**EXTRACTED ENTRIES**.
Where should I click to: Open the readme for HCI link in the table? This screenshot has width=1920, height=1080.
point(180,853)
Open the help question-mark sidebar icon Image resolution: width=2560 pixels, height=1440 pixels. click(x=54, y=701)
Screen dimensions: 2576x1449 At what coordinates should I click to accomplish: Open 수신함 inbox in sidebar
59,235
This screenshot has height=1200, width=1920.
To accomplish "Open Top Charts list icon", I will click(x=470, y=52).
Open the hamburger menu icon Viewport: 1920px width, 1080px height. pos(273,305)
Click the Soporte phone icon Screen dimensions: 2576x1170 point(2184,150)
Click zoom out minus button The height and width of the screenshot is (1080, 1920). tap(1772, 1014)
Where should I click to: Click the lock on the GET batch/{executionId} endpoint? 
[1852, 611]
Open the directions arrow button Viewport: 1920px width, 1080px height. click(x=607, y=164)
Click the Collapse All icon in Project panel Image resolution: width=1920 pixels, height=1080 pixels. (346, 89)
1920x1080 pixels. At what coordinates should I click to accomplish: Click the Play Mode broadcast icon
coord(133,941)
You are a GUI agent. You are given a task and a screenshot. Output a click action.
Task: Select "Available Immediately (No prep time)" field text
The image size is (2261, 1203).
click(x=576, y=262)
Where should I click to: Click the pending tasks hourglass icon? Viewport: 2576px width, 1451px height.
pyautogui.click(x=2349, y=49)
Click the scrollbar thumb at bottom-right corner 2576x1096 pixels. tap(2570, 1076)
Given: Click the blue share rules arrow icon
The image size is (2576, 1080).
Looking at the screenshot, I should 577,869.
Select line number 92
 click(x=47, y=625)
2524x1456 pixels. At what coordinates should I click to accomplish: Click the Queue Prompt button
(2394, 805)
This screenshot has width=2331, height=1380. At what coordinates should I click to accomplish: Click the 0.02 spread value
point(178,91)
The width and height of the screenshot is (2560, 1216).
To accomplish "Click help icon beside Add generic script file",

**HOW TO COMPLETE THIS TASK**. Exactly as they appear above, copy out all the records.

**ANSWER SECTION**.
Where should I click to: Open the readme for HCI link in the table? This screenshot has width=1920, height=1080.
point(180,853)
Open the help question-mark sidebar icon Image resolution: width=2560 pixels, height=1440 pixels. click(x=54, y=701)
Screen dimensions: 2576x1449 At what coordinates should I click to accomplish: Open 수신함 inbox in sidebar
59,235
This screenshot has height=1200, width=1920.
To accomplish "Open Top Charts list icon", I will click(x=470, y=52).
Open the hamburger menu icon Viewport: 1920px width, 1080px height. pos(273,305)
Click the Soporte phone icon Screen dimensions: 2576x1170 point(2184,150)
Click zoom out minus button The height and width of the screenshot is (1080, 1920). tap(1772, 1014)
Where should I click to: Click the lock on the GET batch/{executionId} endpoint? 
[1852, 611]
Open the directions arrow button Viewport: 1920px width, 1080px height. click(x=607, y=164)
Click the Collapse All icon in Project panel Image resolution: width=1920 pixels, height=1080 pixels. (346, 89)
1920x1080 pixels. At what coordinates should I click to accomplish: Click the Play Mode broadcast icon
coord(133,941)
You are a GUI agent. You are given a task and a screenshot. Output a click action.
Task: Select "Available Immediately (No prep time)" field text
The image size is (2261, 1203).
click(x=576, y=262)
Where should I click to: Click the pending tasks hourglass icon? Viewport: 2576px width, 1451px height.
pyautogui.click(x=2349, y=49)
Click the scrollbar thumb at bottom-right corner 2576x1096 pixels. tap(2570, 1076)
Given: Click the blue share rules arrow icon
The image size is (2576, 1080).
Looking at the screenshot, I should 577,869.
Select line number 92
 click(x=47, y=625)
2524x1456 pixels. At what coordinates should I click to accomplish: Click the Queue Prompt button
(2394, 805)
This screenshot has width=2331, height=1380. At what coordinates should I click to accomplish: Click the 0.02 spread value
point(178,91)
The width and height of the screenshot is (2560, 1216).
To accomplish "Click help icon beside Add generic script file",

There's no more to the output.